As I said, Obamacare is working precisely how Democrats wanted it to, and on two fronts. First, the political wedge issue, and second, as the vehicle by which they'll run us over with socialized medicine.
Avik Roy said, "[Obamacare] overcharged healthy people that needed insurance to help fund the cost of insurance for sick people, and overcharged young people... The end result is, if only sicker and older people buy insurance, the price of insurance for everybody goes through the roof."
That is accurate. But that was also intentional. Despite the fact that Nancy Pelosi said we had to pass the bill to find out what's in it, the framers of the legislation knew exactly what they were doing.
Kamala Harris, who was a few million votes away from the Oval Office, said she would abolish private health insurance in favor of a single-payer system. She's not alone. Other prominent Democrats, including Bernie Sanders, Elizabeth Warren, and Bill de Blasio, are on record as advocating for the elimination of private insurance.
If you want a taste of what government-run healthcare would be like, we've already got it thanks to Obamacare. Increased wait times, exploding costs (because nothing is more expensive than when it's "free"), and bureaucratic control of healthcare decisions that should be between a patient and her doctor. I guess that last provision only applies when the woman wants to kill her unborn child. But it would be much more insidious than that in the era of woke.
Yesterday, I wrote about Do No Harm winning a suit to undo a Biden-era rule that rewarded doctors who implemented "anti-racist" plans for their practices. During my interview with Dr. Goldfarb, we touched briefly on woke changes to things like the kidney transplant list, where racial differences were removed despite the fact that Blacks and Whites have different kidney function. The long story short: these "anti-racist" changes definitely cost White people spots on the transplant list, and probably led to deaths.

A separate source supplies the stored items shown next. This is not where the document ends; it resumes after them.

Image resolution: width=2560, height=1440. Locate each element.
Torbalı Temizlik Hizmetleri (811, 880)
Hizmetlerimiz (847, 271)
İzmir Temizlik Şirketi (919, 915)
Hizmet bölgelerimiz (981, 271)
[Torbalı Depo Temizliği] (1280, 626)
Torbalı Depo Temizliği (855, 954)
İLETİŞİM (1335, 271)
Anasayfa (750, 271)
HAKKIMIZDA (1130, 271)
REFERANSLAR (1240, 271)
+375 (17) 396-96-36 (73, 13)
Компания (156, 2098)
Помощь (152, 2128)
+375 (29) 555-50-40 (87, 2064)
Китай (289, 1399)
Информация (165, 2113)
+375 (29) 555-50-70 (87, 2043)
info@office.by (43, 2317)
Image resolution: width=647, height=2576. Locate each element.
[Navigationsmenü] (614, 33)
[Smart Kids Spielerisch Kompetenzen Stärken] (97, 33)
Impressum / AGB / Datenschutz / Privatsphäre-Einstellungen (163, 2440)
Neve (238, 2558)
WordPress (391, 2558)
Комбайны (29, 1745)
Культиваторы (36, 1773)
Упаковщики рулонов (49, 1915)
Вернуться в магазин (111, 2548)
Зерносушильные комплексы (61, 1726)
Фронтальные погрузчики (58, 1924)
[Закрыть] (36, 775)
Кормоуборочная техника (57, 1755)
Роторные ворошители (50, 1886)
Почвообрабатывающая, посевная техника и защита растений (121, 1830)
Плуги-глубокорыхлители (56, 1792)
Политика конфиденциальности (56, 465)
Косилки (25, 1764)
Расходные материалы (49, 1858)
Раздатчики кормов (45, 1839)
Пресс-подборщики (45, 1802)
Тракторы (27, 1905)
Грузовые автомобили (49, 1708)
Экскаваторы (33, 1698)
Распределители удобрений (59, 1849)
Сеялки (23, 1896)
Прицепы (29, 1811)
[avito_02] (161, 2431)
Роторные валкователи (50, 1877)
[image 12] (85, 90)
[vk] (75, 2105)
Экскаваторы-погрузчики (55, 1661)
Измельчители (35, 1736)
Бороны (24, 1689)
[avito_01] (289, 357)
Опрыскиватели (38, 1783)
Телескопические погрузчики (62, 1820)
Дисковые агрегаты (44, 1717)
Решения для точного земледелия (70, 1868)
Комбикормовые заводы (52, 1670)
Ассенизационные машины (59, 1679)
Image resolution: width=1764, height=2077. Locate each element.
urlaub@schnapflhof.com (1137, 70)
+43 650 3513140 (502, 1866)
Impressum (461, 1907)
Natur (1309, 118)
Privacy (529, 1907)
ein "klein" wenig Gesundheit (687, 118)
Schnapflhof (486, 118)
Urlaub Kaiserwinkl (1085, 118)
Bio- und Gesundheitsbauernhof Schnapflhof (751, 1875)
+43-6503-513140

Now imagine that policy across the entirety of healthcare. My aunt, who is also White, fell over the weekend and broke her hip. Thankfully, she had surgery on Monday and is on the road to recovery. But what happens in a world of socialized medicine where "anti-racist" policies rule the day? Would she have gotten surgery in a timely manner? Would she have gotten surgery at all? She's older, after all, and retired.
Republicans need to reframe the debate on Obamacare. It's not broken. It didn't "go wrong." It was designed to make private insurance unaffordable. It was meant to create the exact "healthcare crisis" we're experiencing now, so that Democrats could swoop in and promise "free" healthcare via socialized medicine.
That's the message we need to take to voters, and a Republican Congress needs to put forth a bill to repeal Obamacare in full and return free market principles to health insurance. The alternative is costly, both in cash and in lives.